#### Entries supplied

- Opening Delimiter -

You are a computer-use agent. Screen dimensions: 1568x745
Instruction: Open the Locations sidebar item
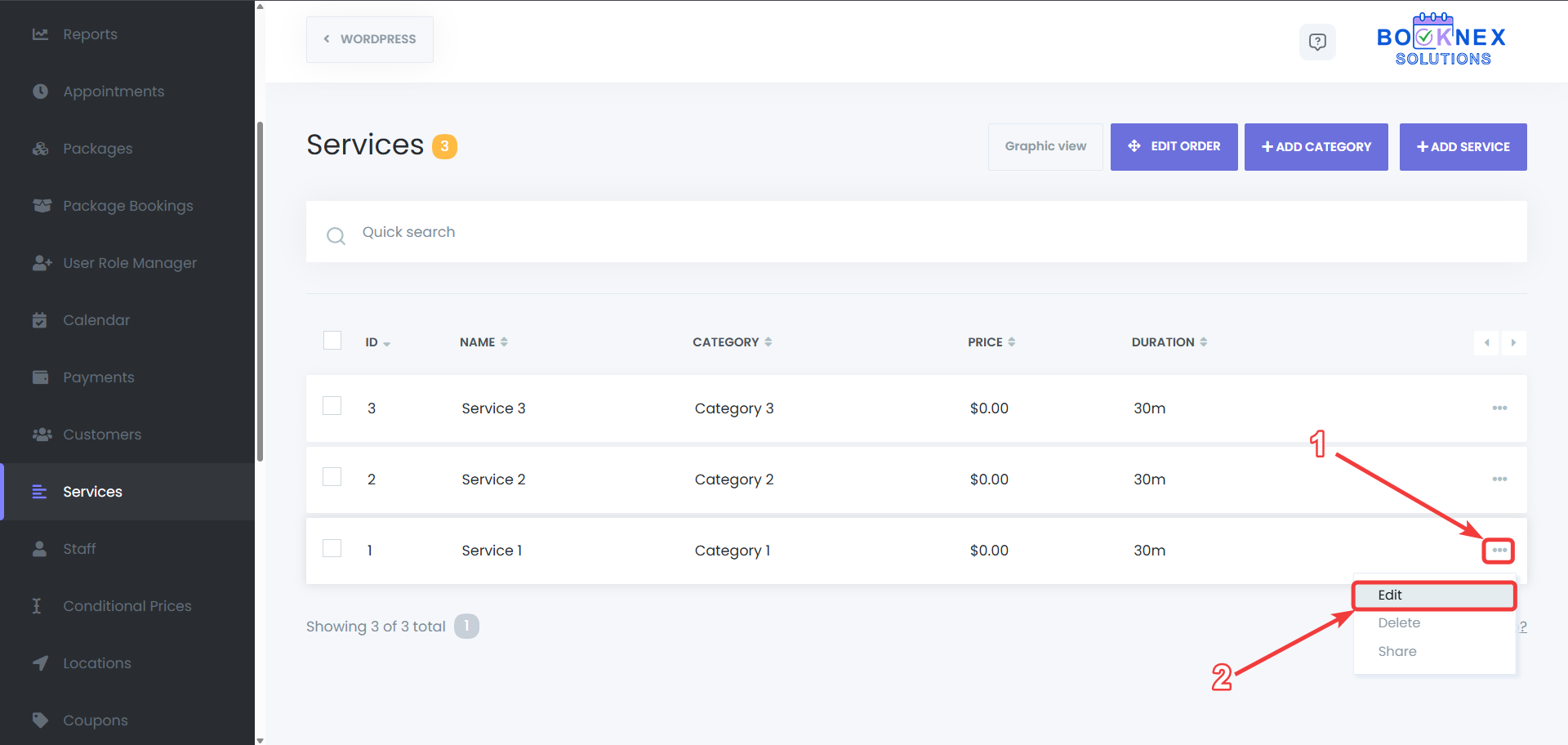(96, 663)
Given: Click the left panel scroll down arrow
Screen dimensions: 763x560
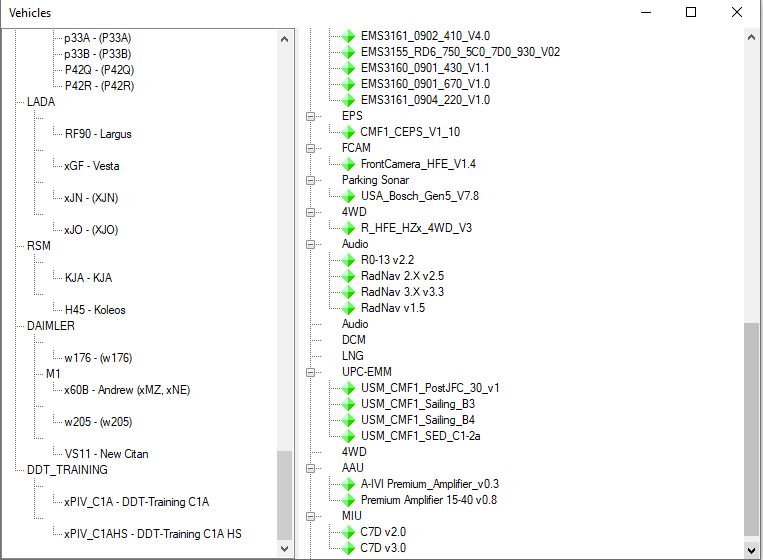Looking at the screenshot, I should coord(285,548).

- Closing Delimiter -

#### Description of the task
Lines before the one containing "Given: Click the left panel scroll down arrow" are not wanted; write out that line and every later line through the end of the data above, exactly, without pictures.

#### Result for this task
Given: Click the left panel scroll down arrow
Screen dimensions: 763x560
Looking at the screenshot, I should coord(285,548).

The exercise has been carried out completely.